A. Results of a large, robust meta-analysis of 32 studies (including 35,171 women with uncomplicated twin gestations) indicated that 37 weeks’ gestation be considered ideal timing in uncomplicated dichorionic twin pregnancies, and not before 36 weeks for monochorionic twin pregnancies, to minimize perinatal deaths. Researchers examined the risks of stillbirth and neonatal death at weekly intervals (eg, pooled risk difference per 1,000 pregnancies for stillbirth and neonatal death at 37 0-6 weeks, 1.2; 95% confidence interval [CI], −1.3 to 3.6; I2 = 0%), as well as morbidity outcomes in preterm infants.
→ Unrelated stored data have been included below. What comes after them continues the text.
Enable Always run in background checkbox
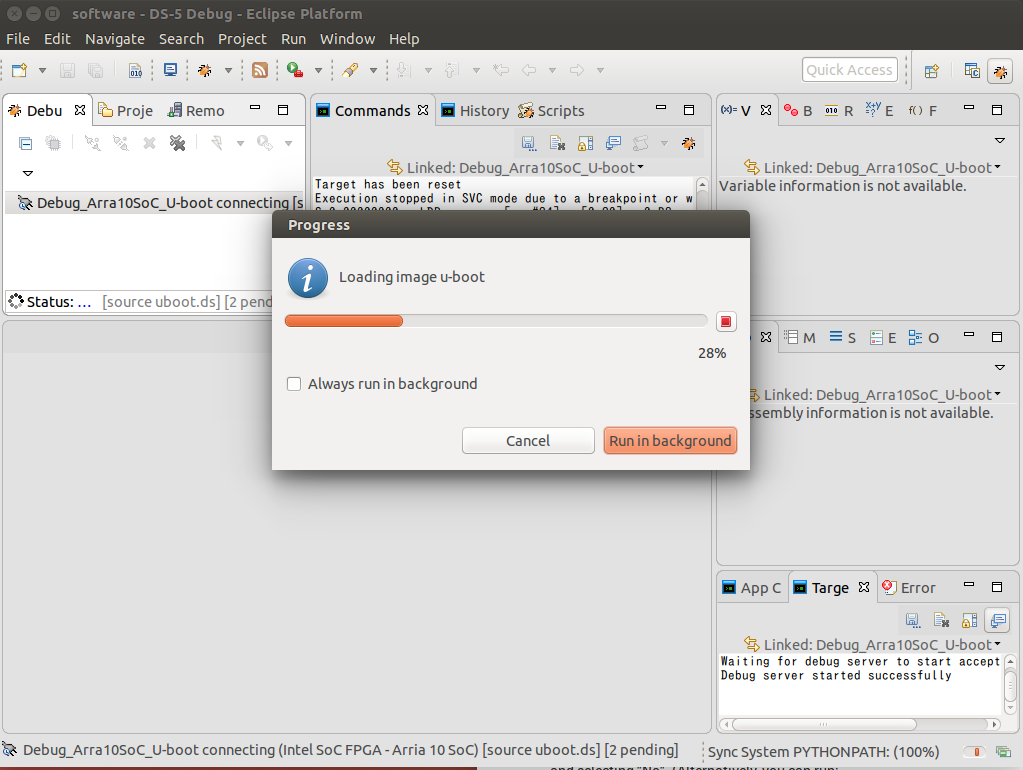point(294,384)
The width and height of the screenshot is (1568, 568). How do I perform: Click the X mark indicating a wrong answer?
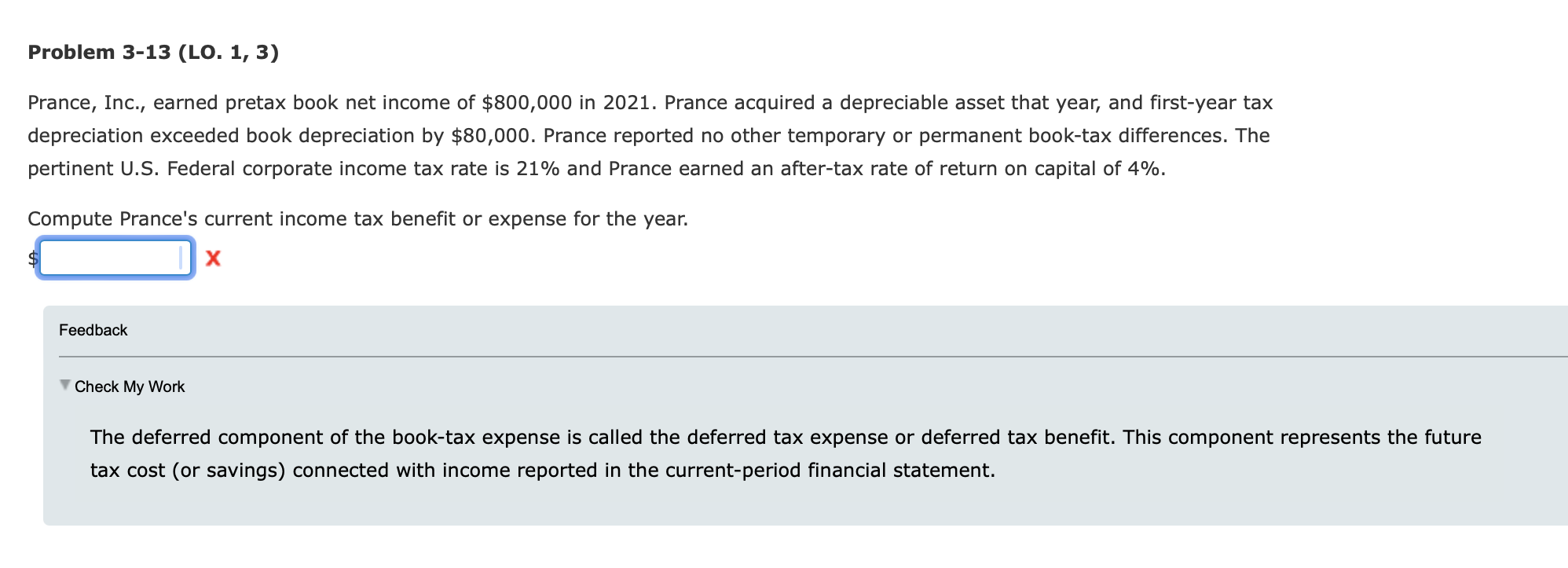click(x=211, y=258)
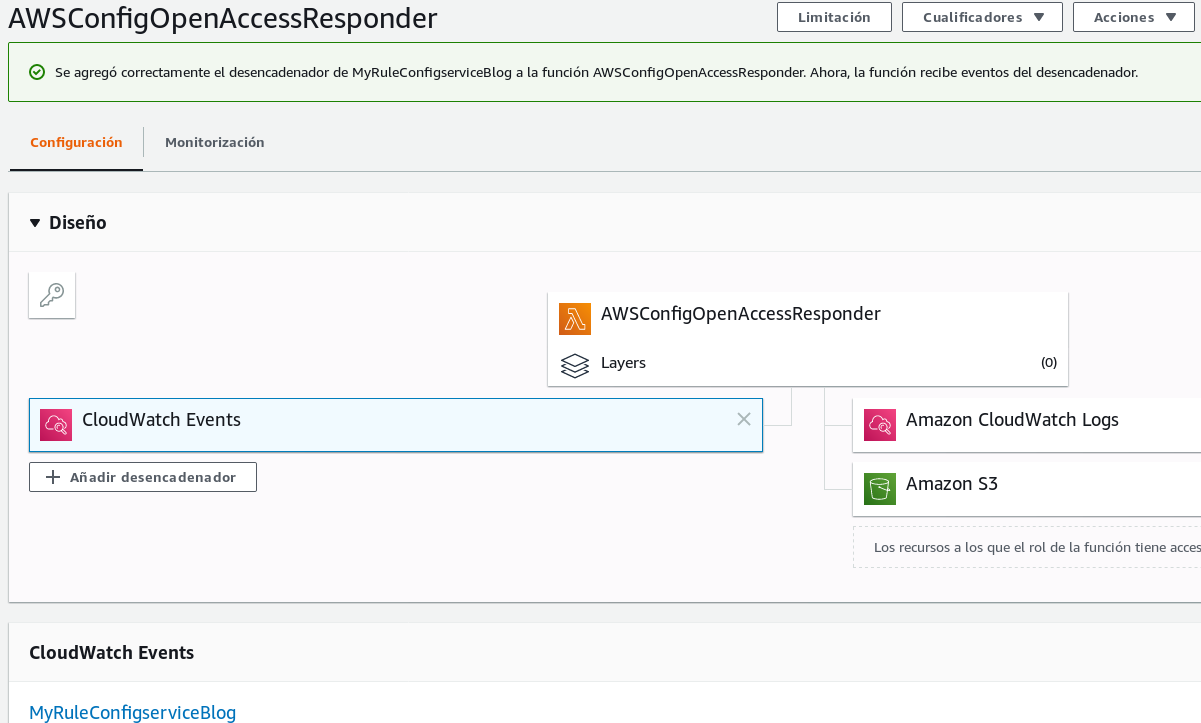The height and width of the screenshot is (723, 1201).
Task: Open the Acciones dropdown menu
Action: (1134, 17)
Unclear factors in the meta-analysis data, however, including the accuracy of chorionicity determination and the lack of information on fetal surveillance at the study centers, among others, preclude recommending a change in current practice from society-supported guidelines, which indicate that ideal delivery should fall within a gestational-age range, with delivery decisions within that range depending on numerous factors.

Cheong-See F, Schuit E, Arroyo-Manzano D, et al; Global Obstetrics Network (GONet) Collaboration. Prospective risk of stillbirth and neonatal complications in twin pregnancies: systematic review and meta-analysis. BMJ. 2016;354:i4353. doi:10.1136/bmj.i4353.
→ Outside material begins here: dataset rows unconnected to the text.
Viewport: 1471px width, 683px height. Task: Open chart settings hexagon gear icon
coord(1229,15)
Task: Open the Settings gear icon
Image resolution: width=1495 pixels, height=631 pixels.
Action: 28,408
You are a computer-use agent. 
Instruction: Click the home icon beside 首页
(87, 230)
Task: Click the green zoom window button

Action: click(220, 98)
Cheong-See and colleagues conducted a comprehensive review and analysis of 32 studies of uncomplicated dichorionic and monochorionic twin pregnancies to determine the risks of stillbirth and neonatal complications by gestational age.

Details of the study

The authors searched major databases for studies on twin pregnancies that reported rates of stillbirth as well as neonatal outcomes (neonatal mortality was defined as death up to 28 days after delivery). A total of 32 studies were included in the analysis, with 29,685 dichorionic and 5,486 monochorionic pregnancies in 35,171 women. The authors estimated the gestational-age specific differences in risk for stillbirths and neonatal deaths after 34 weeks’ gestation.
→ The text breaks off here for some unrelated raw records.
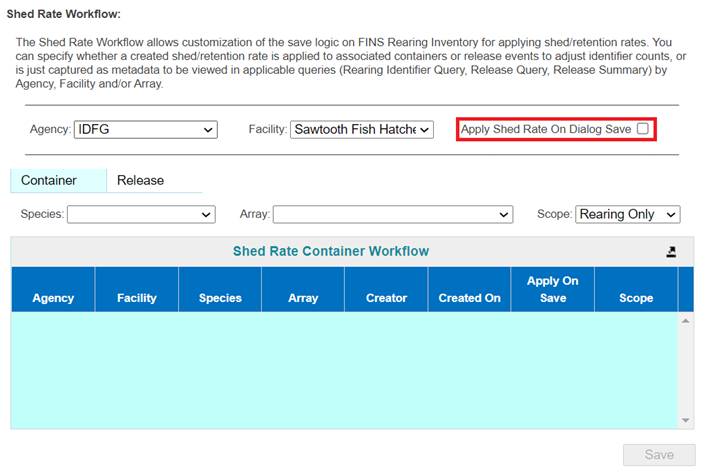
Task: Sort by the Agency column header
Action: (x=53, y=298)
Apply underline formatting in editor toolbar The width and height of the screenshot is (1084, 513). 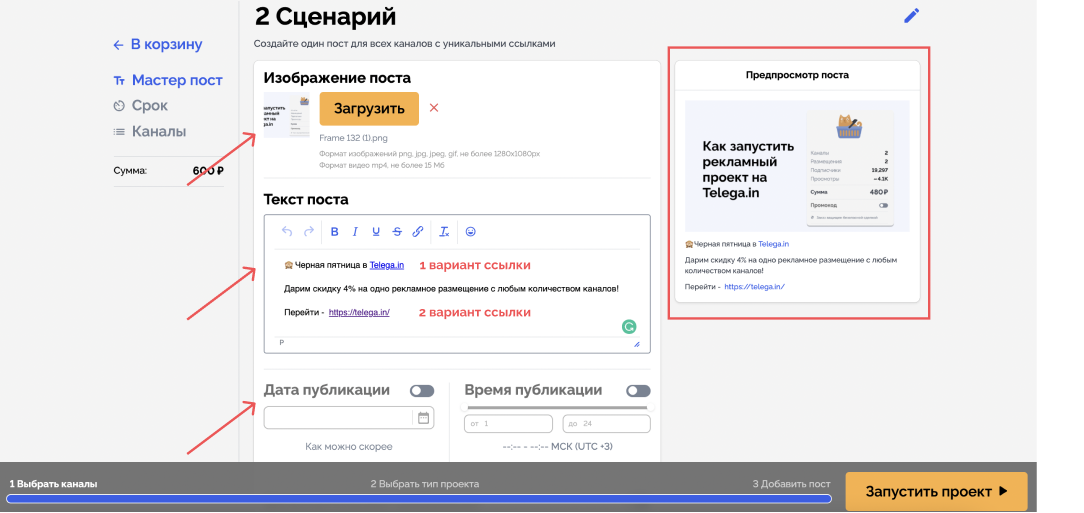(376, 232)
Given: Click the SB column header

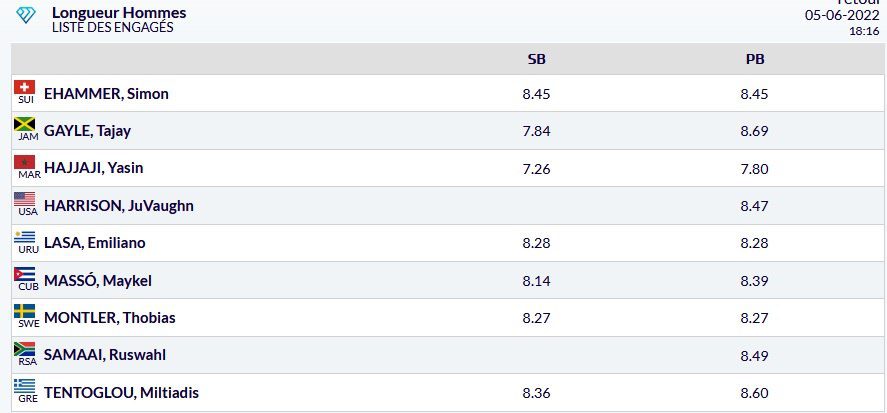Looking at the screenshot, I should [x=536, y=59].
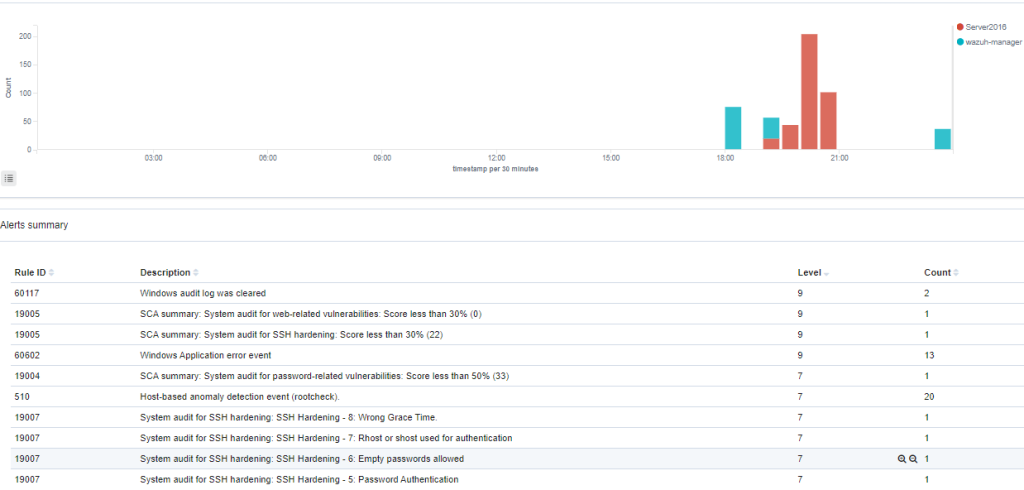The height and width of the screenshot is (490, 1024).
Task: Sort the table by Rule ID arrows
Action: pos(52,272)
In dichorionic pregnancies, the prospective weekly pooled risk of stillbirths from expectant management and the risk of neonatal mortality from delivery were balanced at 37 weeks of gestation (risk difference, 1.2/1,000, 95% CI, −1.3 to 3.6; I2 = 0%). In monochorionic pregnancies, after 36 weeks there was a trend toward an increase in stillbirths compared with neonatal deaths, with a pooled risk difference of 2.5/1,000 (95% CI, −12.4 to 17.4; I2 = 0%). Neonatal morbidity rates were consistently reduced with increasing gestational age in both monochorionic and dichorionic pregnancies.